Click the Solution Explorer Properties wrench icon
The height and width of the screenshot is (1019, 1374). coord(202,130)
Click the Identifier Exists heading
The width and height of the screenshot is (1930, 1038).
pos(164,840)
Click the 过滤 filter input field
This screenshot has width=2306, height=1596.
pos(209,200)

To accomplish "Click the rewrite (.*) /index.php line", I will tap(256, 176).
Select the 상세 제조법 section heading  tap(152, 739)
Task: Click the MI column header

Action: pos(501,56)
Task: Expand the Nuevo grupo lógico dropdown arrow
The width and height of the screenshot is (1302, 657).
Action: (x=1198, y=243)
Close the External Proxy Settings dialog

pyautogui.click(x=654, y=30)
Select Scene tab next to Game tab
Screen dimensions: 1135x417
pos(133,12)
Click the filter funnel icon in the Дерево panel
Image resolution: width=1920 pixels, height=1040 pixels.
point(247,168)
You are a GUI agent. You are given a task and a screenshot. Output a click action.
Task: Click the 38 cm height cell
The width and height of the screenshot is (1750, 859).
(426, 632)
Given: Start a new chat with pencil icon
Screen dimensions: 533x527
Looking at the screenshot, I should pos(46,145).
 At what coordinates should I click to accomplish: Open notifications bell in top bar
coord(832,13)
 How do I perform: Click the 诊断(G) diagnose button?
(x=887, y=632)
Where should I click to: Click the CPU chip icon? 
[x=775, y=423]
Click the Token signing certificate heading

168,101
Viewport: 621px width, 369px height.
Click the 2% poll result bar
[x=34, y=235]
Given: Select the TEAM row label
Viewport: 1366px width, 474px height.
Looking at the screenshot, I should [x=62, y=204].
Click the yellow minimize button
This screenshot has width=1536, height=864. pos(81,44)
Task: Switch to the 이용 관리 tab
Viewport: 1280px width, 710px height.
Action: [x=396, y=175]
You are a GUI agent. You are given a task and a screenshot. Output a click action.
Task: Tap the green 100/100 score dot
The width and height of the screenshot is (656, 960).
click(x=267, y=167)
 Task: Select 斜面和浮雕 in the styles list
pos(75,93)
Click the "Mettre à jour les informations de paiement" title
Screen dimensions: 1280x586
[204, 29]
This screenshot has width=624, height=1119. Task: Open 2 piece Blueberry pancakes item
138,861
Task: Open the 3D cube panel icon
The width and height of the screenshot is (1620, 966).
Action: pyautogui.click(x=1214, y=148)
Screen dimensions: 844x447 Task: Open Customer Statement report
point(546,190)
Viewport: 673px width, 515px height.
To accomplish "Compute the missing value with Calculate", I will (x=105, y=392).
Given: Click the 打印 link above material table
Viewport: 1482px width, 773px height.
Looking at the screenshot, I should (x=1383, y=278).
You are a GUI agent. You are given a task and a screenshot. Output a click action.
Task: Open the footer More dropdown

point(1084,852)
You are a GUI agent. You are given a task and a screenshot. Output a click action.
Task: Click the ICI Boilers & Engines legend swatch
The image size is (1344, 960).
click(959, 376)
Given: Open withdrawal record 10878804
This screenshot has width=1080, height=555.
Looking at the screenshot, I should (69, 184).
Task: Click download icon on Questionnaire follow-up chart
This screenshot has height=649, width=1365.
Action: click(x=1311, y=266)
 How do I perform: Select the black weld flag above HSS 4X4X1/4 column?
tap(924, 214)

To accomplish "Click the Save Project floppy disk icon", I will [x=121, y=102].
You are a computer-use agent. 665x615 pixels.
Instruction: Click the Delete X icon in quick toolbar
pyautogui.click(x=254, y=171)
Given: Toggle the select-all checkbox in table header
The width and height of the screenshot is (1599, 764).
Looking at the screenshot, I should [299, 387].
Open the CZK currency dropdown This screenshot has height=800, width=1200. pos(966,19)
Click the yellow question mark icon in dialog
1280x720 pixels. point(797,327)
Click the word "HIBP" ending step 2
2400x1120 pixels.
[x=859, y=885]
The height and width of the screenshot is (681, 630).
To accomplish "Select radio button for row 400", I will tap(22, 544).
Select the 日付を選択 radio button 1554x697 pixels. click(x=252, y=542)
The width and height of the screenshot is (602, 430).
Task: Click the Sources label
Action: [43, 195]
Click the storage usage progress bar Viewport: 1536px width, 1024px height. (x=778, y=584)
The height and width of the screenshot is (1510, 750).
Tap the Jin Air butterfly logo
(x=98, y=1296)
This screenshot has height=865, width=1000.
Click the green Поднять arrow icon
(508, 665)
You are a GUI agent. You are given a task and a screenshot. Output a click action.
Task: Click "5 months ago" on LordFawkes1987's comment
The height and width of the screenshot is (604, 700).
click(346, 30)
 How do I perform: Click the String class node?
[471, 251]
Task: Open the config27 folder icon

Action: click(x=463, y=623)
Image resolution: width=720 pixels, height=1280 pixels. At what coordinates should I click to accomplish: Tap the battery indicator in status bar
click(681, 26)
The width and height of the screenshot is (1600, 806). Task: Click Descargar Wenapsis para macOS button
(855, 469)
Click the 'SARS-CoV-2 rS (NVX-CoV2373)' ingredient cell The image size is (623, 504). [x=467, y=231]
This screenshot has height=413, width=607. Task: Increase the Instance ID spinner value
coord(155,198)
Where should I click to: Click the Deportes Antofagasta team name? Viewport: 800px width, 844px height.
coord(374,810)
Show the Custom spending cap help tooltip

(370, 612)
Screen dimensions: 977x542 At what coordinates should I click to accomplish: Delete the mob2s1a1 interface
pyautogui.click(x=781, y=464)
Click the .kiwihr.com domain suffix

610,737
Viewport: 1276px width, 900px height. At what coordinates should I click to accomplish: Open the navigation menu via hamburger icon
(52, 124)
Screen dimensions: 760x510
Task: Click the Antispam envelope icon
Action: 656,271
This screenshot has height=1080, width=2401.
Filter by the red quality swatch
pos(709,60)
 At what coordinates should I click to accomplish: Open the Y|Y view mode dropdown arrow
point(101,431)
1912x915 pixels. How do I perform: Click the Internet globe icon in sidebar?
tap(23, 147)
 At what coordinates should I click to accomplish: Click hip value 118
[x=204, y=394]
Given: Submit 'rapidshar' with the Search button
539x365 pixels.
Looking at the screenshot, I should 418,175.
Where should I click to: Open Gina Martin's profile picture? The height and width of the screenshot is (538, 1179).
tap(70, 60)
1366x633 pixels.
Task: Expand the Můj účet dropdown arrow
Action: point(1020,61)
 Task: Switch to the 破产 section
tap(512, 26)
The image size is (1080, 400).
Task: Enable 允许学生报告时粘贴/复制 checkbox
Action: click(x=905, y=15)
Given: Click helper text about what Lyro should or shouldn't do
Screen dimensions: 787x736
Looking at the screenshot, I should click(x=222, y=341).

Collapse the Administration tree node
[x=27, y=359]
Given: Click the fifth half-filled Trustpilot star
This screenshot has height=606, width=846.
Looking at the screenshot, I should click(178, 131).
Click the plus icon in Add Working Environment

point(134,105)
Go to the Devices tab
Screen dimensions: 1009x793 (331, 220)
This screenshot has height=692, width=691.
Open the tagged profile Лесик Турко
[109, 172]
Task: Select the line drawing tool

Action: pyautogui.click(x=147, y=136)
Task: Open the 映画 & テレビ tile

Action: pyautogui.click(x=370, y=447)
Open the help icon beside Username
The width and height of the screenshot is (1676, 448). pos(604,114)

▶ **TASK INSTRUCTIONS**
Return every line of the material above exactly.

▶ **REPLY**
Click the Solution Explorer Properties wrench icon
The height and width of the screenshot is (1019, 1374). coord(202,130)
Click the Identifier Exists heading
The width and height of the screenshot is (1930, 1038).
pos(164,840)
Click the 过滤 filter input field
This screenshot has width=2306, height=1596.
pos(209,200)

To accomplish "Click the rewrite (.*) /index.php line", I will tap(256, 176).
Select the 상세 제조법 section heading  tap(152, 739)
Task: Click the MI column header

Action: pos(501,56)
Task: Expand the Nuevo grupo lógico dropdown arrow
The width and height of the screenshot is (1302, 657).
Action: (x=1198, y=243)
Close the External Proxy Settings dialog

pyautogui.click(x=654, y=30)
Select Scene tab next to Game tab
Screen dimensions: 1135x417
pos(133,12)
Click the filter funnel icon in the Дерево panel
Image resolution: width=1920 pixels, height=1040 pixels.
point(247,168)
You are a GUI agent. You are given a task and a screenshot. Output a click action.
Task: Click the 38 cm height cell
The width and height of the screenshot is (1750, 859).
(426, 632)
Given: Start a new chat with pencil icon
Screen dimensions: 533x527
Looking at the screenshot, I should pos(46,145).
 At what coordinates should I click to accomplish: Open notifications bell in top bar
coord(832,13)
 How do I perform: Click the 诊断(G) diagnose button?
(x=887, y=632)
Where should I click to: Click the CPU chip icon? 
[x=775, y=423]
Click the Token signing certificate heading

168,101
Viewport: 621px width, 369px height.
Click the 2% poll result bar
[x=34, y=235]
Given: Select the TEAM row label
Viewport: 1366px width, 474px height.
Looking at the screenshot, I should [x=62, y=204].
Click the yellow minimize button
This screenshot has width=1536, height=864. pos(81,44)
Task: Switch to the 이용 관리 tab
Viewport: 1280px width, 710px height.
Action: [x=396, y=175]
You are a GUI agent. You are given a task and a screenshot. Output a click action.
Task: Tap the green 100/100 score dot
The width and height of the screenshot is (656, 960).
click(x=267, y=167)
 Task: Select 斜面和浮雕 in the styles list
pos(75,93)
Click the "Mettre à jour les informations de paiement" title
Screen dimensions: 1280x586
[204, 29]
This screenshot has width=624, height=1119. Task: Open 2 piece Blueberry pancakes item
138,861
Task: Open the 3D cube panel icon
The width and height of the screenshot is (1620, 966).
Action: pyautogui.click(x=1214, y=148)
Screen dimensions: 844x447 Task: Open Customer Statement report
point(546,190)
Viewport: 673px width, 515px height.
To accomplish "Compute the missing value with Calculate", I will (x=105, y=392).
Given: Click the 打印 link above material table
Viewport: 1482px width, 773px height.
Looking at the screenshot, I should (x=1383, y=278).
You are a GUI agent. You are given a task and a screenshot. Output a click action.
Task: Open the footer More dropdown

point(1084,852)
You are a GUI agent. You are given a task and a screenshot. Output a click action.
Task: Click the ICI Boilers & Engines legend swatch
The image size is (1344, 960).
click(959, 376)
Given: Open withdrawal record 10878804
This screenshot has width=1080, height=555.
Looking at the screenshot, I should (69, 184).
Task: Click download icon on Questionnaire follow-up chart
This screenshot has height=649, width=1365.
Action: click(x=1311, y=266)
 How do I perform: Select the black weld flag above HSS 4X4X1/4 column?
tap(924, 214)

To accomplish "Click the Save Project floppy disk icon", I will [x=121, y=102].
You are a computer-use agent. 665x615 pixels.
Instruction: Click the Delete X icon in quick toolbar
pyautogui.click(x=254, y=171)
Given: Toggle the select-all checkbox in table header
The width and height of the screenshot is (1599, 764).
Looking at the screenshot, I should [299, 387].
Open the CZK currency dropdown This screenshot has height=800, width=1200. pos(966,19)
Click the yellow question mark icon in dialog
1280x720 pixels. point(797,327)
Click the word "HIBP" ending step 2
2400x1120 pixels.
[x=859, y=885]
The height and width of the screenshot is (681, 630).
To accomplish "Select radio button for row 400", I will tap(22, 544).
Select the 日付を選択 radio button 1554x697 pixels. click(x=252, y=542)
The width and height of the screenshot is (602, 430).
Task: Click the Sources label
Action: [43, 195]
Click the storage usage progress bar Viewport: 1536px width, 1024px height. (x=778, y=584)
The height and width of the screenshot is (1510, 750).
Tap the Jin Air butterfly logo
(x=98, y=1296)
This screenshot has height=865, width=1000.
Click the green Поднять arrow icon
(508, 665)
You are a GUI agent. You are given a task and a screenshot. Output a click action.
Task: Click "5 months ago" on LordFawkes1987's comment
The height and width of the screenshot is (604, 700).
click(346, 30)
 How do I perform: Click the String class node?
[471, 251]
Task: Open the config27 folder icon

Action: click(x=463, y=623)
Image resolution: width=720 pixels, height=1280 pixels. At what coordinates should I click to accomplish: Tap the battery indicator in status bar
click(681, 26)
The width and height of the screenshot is (1600, 806). Task: Click Descargar Wenapsis para macOS button
(855, 469)
Click the 'SARS-CoV-2 rS (NVX-CoV2373)' ingredient cell The image size is (623, 504). [x=467, y=231]
This screenshot has height=413, width=607. Task: Increase the Instance ID spinner value
coord(155,198)
Where should I click to: Click the Deportes Antofagasta team name? Viewport: 800px width, 844px height.
coord(374,810)
Show the Custom spending cap help tooltip

(370, 612)
Screen dimensions: 977x542 At what coordinates should I click to accomplish: Delete the mob2s1a1 interface
pyautogui.click(x=781, y=464)
Click the .kiwihr.com domain suffix

610,737
Viewport: 1276px width, 900px height. At what coordinates should I click to accomplish: Open the navigation menu via hamburger icon
(52, 124)
Screen dimensions: 760x510
Task: Click the Antispam envelope icon
Action: 656,271
This screenshot has height=1080, width=2401.
Filter by the red quality swatch
pos(709,60)
 At what coordinates should I click to accomplish: Open the Y|Y view mode dropdown arrow
point(101,431)
1912x915 pixels. How do I perform: Click the Internet globe icon in sidebar?
tap(23, 147)
 At what coordinates should I click to accomplish: Click hip value 118
[x=204, y=394]
Given: Submit 'rapidshar' with the Search button
539x365 pixels.
Looking at the screenshot, I should 418,175.
Where should I click to: Open Gina Martin's profile picture? The height and width of the screenshot is (538, 1179).
tap(70, 60)
1366x633 pixels.
Task: Expand the Můj účet dropdown arrow
Action: point(1020,61)
 Task: Switch to the 破产 section
tap(512, 26)
The image size is (1080, 400).
Task: Enable 允许学生报告时粘贴/复制 checkbox
Action: click(x=905, y=15)
Given: Click helper text about what Lyro should or shouldn't do
Screen dimensions: 787x736
Looking at the screenshot, I should click(x=222, y=341).

Collapse the Administration tree node
[x=27, y=359]
Given: Click the fifth half-filled Trustpilot star
This screenshot has height=606, width=846.
Looking at the screenshot, I should click(178, 131).
Click the plus icon in Add Working Environment

point(134,105)
Go to the Devices tab
Screen dimensions: 1009x793 (331, 220)
This screenshot has height=692, width=691.
Open the tagged profile Лесик Турко
[109, 172]
Task: Select the line drawing tool

Action: pyautogui.click(x=147, y=136)
Task: Open the 映画 & テレビ tile

Action: pyautogui.click(x=370, y=447)
Open the help icon beside Username
The width and height of the screenshot is (1676, 448). pos(604,114)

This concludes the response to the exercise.